DIRECTIVE – Quote every line of the records below verbatim, leaving out the pictures.

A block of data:
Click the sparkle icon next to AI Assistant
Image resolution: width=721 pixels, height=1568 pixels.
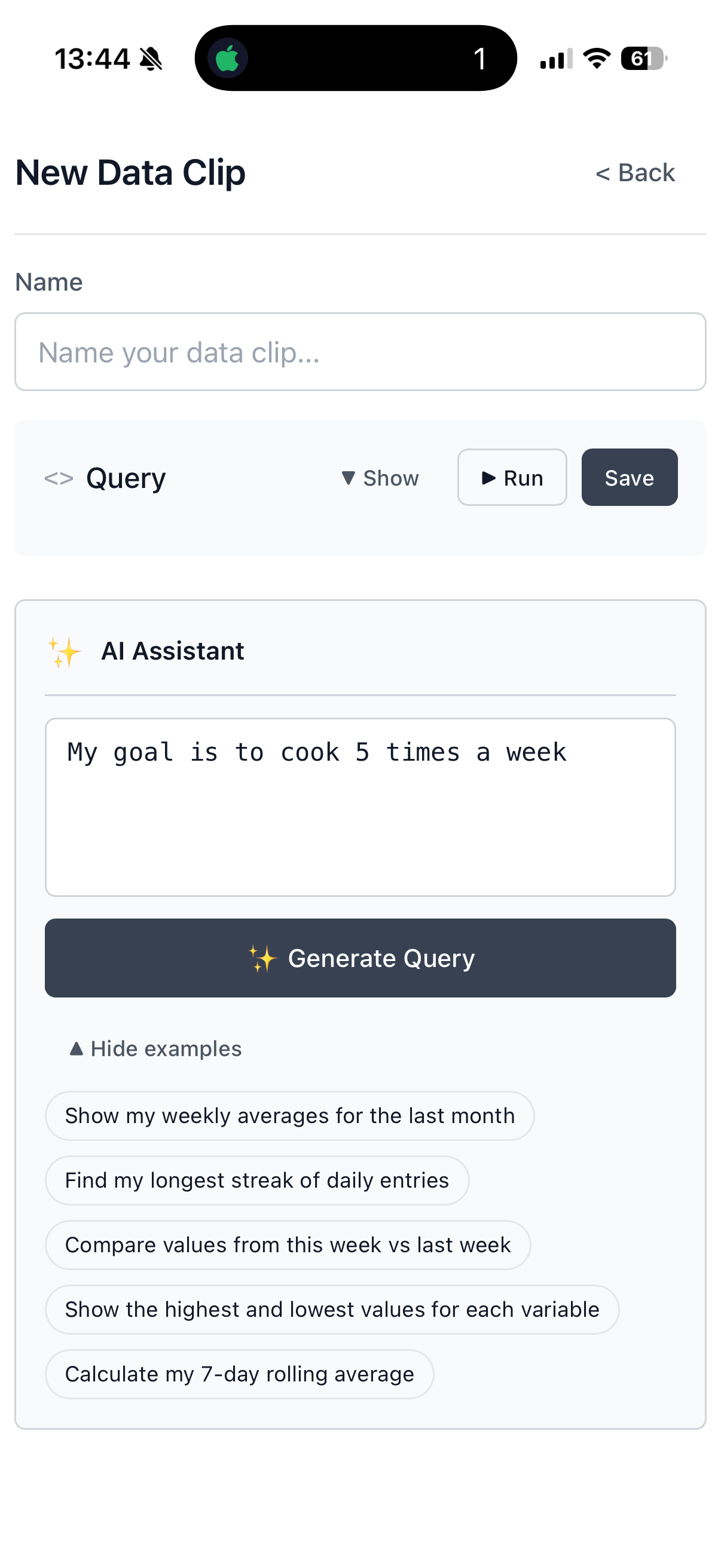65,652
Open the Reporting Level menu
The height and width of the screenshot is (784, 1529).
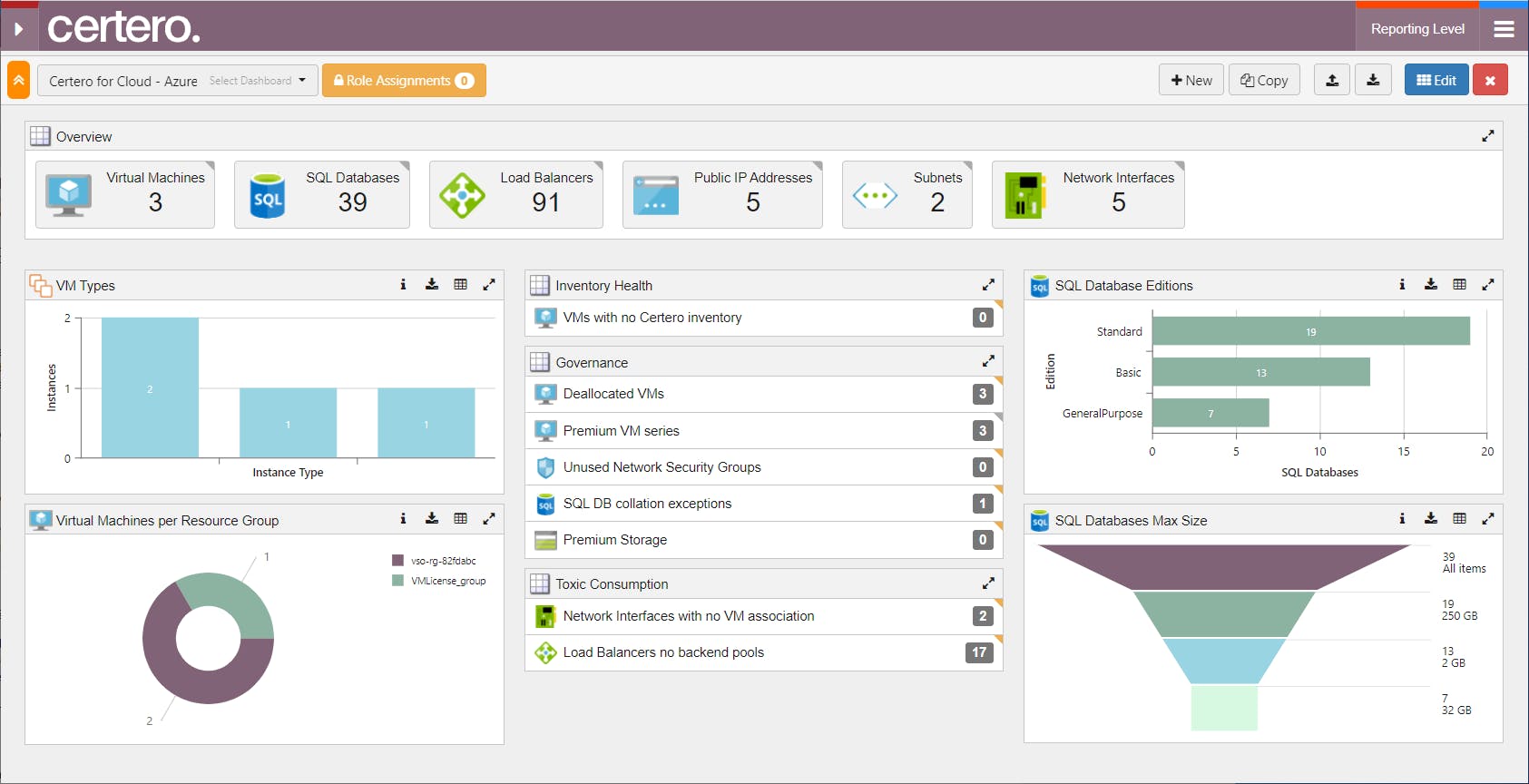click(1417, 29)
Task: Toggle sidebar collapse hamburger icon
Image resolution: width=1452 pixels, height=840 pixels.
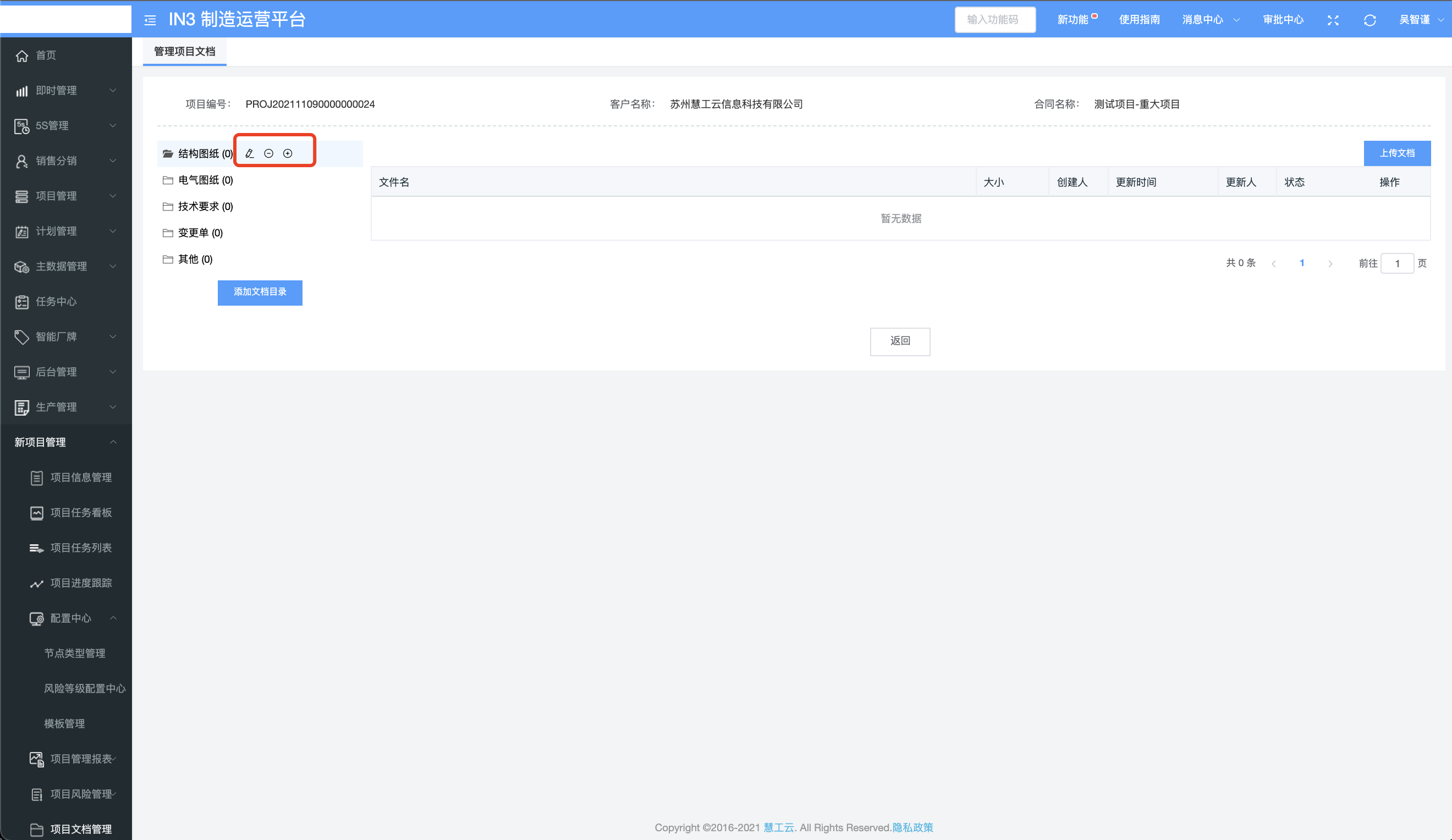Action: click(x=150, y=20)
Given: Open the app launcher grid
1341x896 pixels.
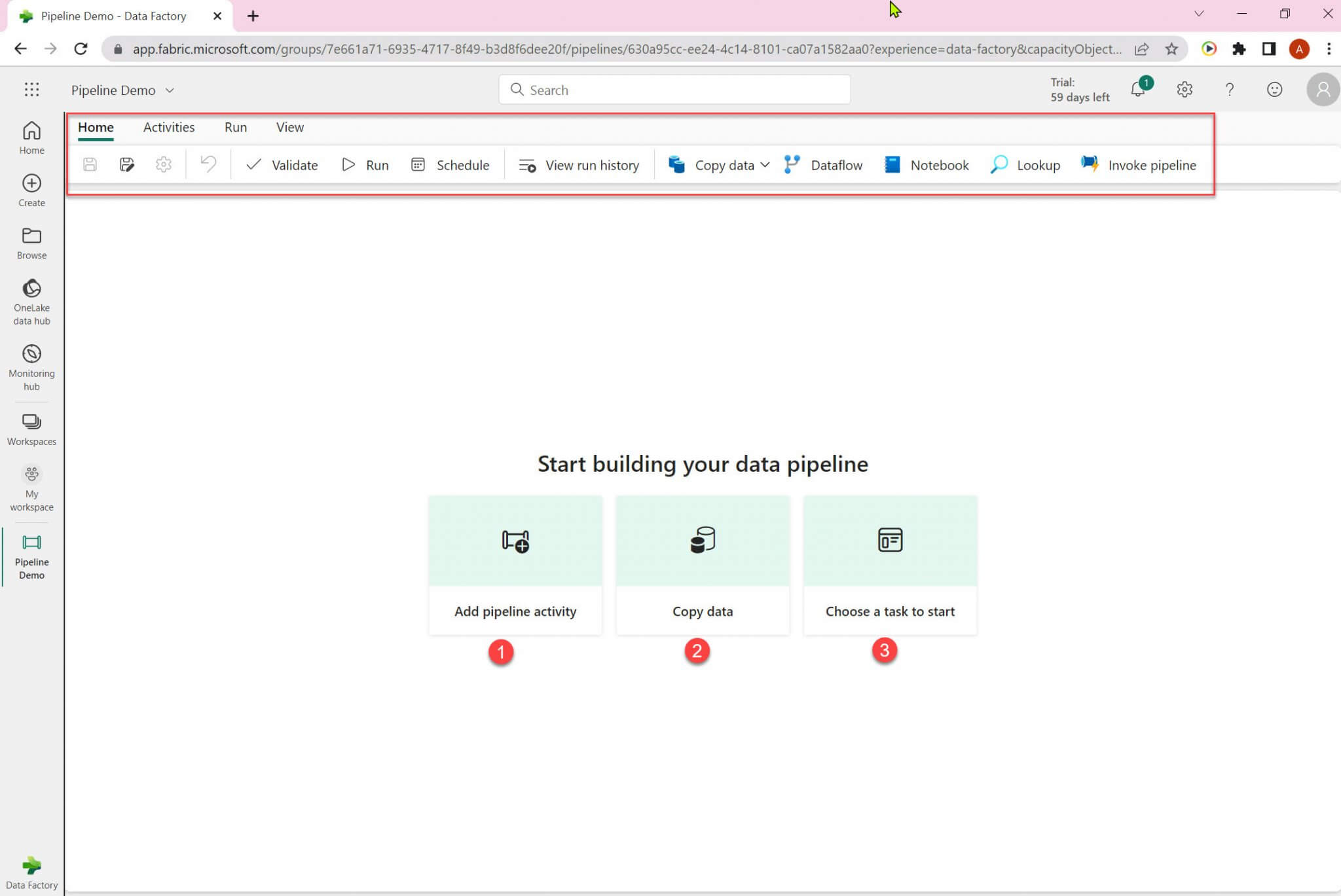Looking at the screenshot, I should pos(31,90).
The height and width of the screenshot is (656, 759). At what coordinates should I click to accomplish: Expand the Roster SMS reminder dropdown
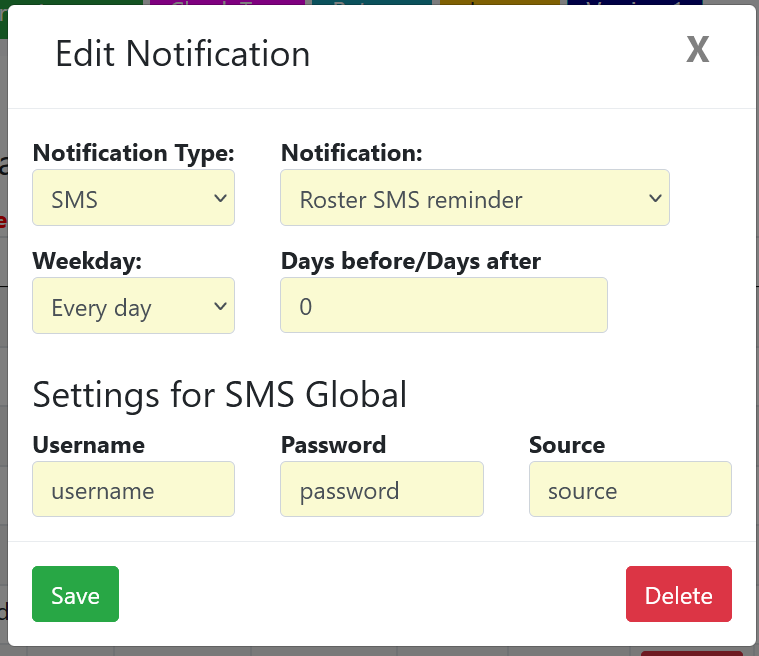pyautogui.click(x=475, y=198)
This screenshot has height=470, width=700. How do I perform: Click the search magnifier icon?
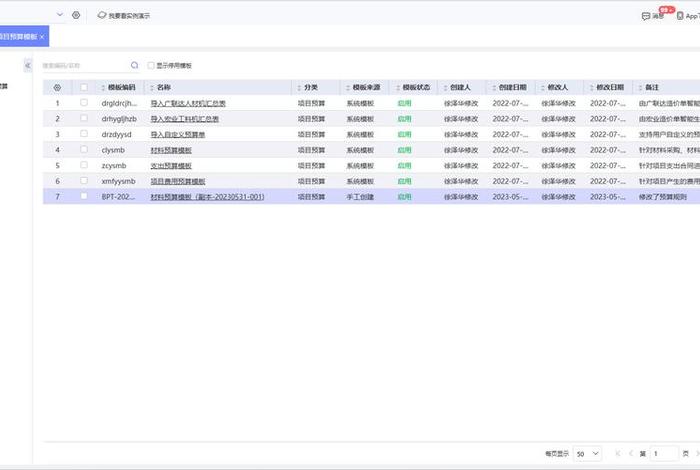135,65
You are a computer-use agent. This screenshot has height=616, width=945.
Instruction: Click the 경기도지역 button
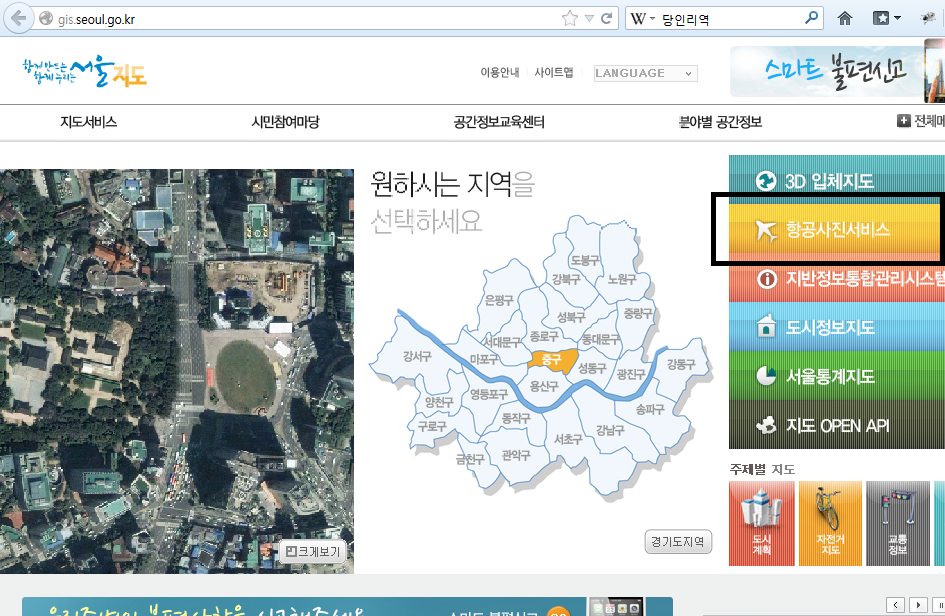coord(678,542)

ANSWER TO THIS EXERCISE –
Click the sparkle icon next to AI Assistant
Image resolution: width=721 pixels, height=1568 pixels.
65,652
Open the Reporting Level menu
The height and width of the screenshot is (784, 1529).
click(1417, 29)
Task: Toggle sidebar collapse hamburger icon
Image resolution: width=1452 pixels, height=840 pixels.
Action: click(x=150, y=20)
Given: Open the app launcher grid
1341x896 pixels.
Looking at the screenshot, I should pos(31,90).
The height and width of the screenshot is (656, 759). At what coordinates should I click to accomplish: Expand the Roster SMS reminder dropdown
pyautogui.click(x=475, y=198)
This screenshot has height=470, width=700. How do I perform: Click the search magnifier icon?
135,65
You are a computer-use agent. This screenshot has height=616, width=945.
Instruction: Click the 경기도지역 button
coord(678,542)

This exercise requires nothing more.